[Libguestfs] [libnbd PATCH 1/3] commands: Preserve FIFO ordering

Richard W.M. Jones rjones at redhat.com
Tue May 21 16:59:51 UTC 2019


On Tue, May 21, 2019 at 05:57:14PM +0100, Richard W.M. Jones wrote:
> On Tue, May 21, 2019 at 10:25:49AM -0500, Eric Blake wrote:
> > On 5/21/19 10:09 AM, Eric Blake wrote:
> > > A generic client exploiting multiple in-flight commands should be
> > > prepared for out-of-order responses (and should probably ensure that
> > > there are no overlaps between parallel in-flight commands to avoid
> > > unspecified disk contents if the server acts on commands in an
> > > arbitrary order or even exposing non-atomic splicing effects).  But a
> > > specific client aware of a specific server's behavior of being fully
> > > serialized may depend on commands being processed in strict FIFO
> > > order, and we should not get in the way of that.  When adding commands
> > > to be issued, and when moving a server's reply into commands to inform
> > > the client about, we need to insert at the end rather than the head of
> > > the appropriate list.  Only the cmds_in_flight list does not have to
> > > care about maintaining FIFO ordering.

********

:: Requirement A ::
In the patch email, which list does not have to care about maintaining FIFO ordering?
The patch email and the rows after it are separate, unrelated material.

********

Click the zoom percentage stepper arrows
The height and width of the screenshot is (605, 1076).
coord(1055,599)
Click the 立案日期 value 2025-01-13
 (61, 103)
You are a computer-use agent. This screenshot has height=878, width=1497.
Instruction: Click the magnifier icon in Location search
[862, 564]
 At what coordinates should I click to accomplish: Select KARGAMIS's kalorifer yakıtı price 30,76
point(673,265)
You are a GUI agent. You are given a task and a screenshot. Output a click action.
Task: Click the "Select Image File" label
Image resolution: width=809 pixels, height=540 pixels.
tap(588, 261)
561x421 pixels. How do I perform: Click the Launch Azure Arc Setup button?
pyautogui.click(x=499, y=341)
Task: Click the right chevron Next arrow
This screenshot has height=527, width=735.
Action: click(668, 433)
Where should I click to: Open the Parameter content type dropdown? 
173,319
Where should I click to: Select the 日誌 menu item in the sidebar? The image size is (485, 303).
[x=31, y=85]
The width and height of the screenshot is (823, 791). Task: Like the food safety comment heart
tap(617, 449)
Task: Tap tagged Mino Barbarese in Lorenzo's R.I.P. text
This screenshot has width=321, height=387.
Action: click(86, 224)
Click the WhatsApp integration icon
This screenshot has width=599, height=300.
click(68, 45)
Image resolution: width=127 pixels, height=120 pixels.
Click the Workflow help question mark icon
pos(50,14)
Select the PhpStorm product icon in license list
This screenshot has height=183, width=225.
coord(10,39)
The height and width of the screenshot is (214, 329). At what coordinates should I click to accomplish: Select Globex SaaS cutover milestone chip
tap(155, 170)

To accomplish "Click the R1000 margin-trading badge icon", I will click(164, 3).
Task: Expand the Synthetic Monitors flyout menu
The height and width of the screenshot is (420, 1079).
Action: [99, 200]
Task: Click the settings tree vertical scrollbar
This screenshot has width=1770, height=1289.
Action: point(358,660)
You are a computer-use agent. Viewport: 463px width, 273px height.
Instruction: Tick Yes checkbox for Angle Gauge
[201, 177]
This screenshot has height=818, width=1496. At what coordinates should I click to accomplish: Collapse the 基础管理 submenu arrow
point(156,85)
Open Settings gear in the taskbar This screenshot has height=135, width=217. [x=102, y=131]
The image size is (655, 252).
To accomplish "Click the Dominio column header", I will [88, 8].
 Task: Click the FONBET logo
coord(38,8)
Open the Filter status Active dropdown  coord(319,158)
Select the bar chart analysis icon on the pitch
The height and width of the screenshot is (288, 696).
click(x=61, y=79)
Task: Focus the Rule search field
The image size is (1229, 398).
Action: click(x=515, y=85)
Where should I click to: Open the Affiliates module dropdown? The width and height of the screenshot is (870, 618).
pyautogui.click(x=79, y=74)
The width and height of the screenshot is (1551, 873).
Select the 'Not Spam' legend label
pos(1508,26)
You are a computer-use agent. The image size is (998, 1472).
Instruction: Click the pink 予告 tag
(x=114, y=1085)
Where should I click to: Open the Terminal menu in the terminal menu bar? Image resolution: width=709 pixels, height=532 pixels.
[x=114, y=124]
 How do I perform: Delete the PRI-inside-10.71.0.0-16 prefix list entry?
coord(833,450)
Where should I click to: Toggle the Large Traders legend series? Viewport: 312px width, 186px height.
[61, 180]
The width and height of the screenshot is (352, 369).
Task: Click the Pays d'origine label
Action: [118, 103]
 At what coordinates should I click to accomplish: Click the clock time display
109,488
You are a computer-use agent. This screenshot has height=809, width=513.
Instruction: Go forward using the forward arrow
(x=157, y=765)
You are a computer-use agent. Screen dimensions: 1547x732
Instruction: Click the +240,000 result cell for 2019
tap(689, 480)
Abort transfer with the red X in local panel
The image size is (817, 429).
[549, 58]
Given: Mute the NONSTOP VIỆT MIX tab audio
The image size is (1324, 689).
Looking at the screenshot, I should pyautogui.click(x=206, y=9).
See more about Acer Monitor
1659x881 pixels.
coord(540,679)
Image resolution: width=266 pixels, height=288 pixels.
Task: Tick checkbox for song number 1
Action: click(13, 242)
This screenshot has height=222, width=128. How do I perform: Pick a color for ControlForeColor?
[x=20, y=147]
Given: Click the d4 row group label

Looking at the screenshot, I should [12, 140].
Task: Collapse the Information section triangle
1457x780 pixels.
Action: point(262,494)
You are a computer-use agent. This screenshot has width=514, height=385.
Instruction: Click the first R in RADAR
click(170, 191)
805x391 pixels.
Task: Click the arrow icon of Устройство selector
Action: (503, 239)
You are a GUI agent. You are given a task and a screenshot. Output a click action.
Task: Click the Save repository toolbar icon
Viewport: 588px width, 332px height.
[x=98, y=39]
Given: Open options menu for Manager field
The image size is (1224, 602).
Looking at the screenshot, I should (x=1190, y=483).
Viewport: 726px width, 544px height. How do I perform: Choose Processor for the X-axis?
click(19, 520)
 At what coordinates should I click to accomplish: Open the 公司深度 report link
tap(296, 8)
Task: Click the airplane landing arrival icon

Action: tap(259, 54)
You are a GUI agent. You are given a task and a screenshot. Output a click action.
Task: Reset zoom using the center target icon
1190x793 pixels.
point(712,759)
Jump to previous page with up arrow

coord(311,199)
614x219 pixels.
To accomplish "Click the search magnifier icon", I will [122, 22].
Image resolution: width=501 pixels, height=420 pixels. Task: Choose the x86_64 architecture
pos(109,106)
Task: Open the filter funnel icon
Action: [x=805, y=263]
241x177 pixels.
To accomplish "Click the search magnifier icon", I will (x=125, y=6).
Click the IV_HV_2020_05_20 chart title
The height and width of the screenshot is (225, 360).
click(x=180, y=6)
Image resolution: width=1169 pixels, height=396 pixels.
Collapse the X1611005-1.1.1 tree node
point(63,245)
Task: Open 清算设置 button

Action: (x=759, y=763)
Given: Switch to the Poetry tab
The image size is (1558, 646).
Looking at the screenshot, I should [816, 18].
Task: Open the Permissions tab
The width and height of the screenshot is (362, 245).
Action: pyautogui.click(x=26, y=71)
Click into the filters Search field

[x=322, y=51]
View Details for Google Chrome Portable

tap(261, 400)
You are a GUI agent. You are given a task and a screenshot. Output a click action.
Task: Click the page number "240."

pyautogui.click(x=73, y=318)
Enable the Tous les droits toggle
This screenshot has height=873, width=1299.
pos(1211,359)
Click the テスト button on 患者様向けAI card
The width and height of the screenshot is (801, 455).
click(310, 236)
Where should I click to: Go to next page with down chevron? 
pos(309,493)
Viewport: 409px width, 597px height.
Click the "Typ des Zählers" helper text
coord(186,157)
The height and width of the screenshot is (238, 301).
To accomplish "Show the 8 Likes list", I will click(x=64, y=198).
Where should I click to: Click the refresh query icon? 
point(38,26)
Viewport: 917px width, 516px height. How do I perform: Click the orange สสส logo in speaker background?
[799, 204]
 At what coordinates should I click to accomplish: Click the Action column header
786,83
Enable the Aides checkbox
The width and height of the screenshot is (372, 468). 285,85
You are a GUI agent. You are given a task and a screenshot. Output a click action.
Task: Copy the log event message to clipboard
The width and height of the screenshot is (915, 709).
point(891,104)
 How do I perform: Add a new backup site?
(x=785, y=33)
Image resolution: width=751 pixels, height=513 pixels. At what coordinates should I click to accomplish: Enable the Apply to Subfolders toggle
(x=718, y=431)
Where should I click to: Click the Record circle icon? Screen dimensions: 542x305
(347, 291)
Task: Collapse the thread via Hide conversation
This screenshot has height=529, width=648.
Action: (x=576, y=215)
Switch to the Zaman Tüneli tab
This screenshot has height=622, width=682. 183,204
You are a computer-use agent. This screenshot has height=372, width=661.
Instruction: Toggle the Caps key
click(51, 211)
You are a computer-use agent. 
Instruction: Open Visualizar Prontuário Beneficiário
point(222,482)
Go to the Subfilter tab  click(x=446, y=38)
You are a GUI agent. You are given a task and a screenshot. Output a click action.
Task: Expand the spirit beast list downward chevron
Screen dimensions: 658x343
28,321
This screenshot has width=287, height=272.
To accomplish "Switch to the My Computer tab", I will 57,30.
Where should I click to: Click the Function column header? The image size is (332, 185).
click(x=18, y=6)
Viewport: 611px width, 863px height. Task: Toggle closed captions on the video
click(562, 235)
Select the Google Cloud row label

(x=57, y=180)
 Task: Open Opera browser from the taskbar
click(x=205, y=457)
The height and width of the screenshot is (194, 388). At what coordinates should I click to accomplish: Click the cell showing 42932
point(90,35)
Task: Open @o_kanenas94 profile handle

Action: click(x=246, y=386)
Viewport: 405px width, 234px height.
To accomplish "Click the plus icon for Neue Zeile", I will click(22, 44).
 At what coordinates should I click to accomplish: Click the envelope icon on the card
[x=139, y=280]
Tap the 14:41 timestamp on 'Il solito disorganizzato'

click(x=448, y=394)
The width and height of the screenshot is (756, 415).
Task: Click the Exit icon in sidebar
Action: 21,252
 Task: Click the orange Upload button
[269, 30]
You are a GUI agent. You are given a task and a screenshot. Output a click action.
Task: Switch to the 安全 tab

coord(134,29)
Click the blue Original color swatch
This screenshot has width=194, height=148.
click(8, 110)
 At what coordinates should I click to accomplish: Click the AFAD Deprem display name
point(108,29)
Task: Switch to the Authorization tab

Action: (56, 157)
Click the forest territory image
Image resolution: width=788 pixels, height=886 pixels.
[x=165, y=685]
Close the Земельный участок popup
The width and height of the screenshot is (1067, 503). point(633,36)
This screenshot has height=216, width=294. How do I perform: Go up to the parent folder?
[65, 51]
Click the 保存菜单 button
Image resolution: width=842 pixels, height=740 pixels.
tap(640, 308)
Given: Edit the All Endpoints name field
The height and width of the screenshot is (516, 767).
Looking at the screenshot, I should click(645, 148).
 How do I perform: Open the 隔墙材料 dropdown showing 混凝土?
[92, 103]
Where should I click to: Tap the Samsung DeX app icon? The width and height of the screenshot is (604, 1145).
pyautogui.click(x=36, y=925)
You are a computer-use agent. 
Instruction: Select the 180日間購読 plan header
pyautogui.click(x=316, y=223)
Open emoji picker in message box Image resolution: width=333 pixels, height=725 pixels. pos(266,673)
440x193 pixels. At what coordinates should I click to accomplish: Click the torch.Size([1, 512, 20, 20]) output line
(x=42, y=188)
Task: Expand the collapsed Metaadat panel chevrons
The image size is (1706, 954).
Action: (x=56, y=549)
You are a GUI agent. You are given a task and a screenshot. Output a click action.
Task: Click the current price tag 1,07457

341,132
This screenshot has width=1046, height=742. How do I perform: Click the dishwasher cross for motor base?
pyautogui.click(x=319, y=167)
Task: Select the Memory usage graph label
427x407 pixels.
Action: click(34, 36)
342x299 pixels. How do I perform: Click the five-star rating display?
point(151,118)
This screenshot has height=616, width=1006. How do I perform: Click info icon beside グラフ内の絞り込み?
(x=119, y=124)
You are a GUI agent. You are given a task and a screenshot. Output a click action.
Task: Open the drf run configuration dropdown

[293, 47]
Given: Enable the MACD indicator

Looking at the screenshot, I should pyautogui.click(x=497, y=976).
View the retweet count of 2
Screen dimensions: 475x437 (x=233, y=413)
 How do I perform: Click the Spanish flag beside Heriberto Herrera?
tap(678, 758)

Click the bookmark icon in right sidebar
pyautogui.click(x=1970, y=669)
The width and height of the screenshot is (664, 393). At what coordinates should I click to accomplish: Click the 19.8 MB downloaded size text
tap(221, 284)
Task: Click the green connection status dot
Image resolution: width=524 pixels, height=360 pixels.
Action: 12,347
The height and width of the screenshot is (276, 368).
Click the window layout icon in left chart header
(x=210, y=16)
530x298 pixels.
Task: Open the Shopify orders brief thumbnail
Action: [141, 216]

********

:: Requirement B ::
Lay out every line of the rows, from the line containing "This screenshot has height=616, width=1006." down to the line containing "tap(678, 758)", as a JSON list of strings with one string per line, leaving out blank lines.

:: Complete answer A ::
The cmds_in_flight list.

:: Complete answer B ::
[
  "This screenshot has height=616, width=1006. How do I perform: Click info icon beside グラフ内の絞り込み?",
  "(x=119, y=124)",
  "You are a GUI agent. You are given a task and a screenshot. Output a click action.",
  "Task: Open the drf run configuration dropdown",
  "[293, 47]",
  "Given: Enable the MACD indicator",
  "Looking at the screenshot, I should pyautogui.click(x=497, y=976).",
  "View the retweet count of 2",
  "Screen dimensions: 475x437 (x=233, y=413)",
  " How do I perform: Click the Spanish flag beside Heriberto Herrera?",
  "tap(678, 758)"
]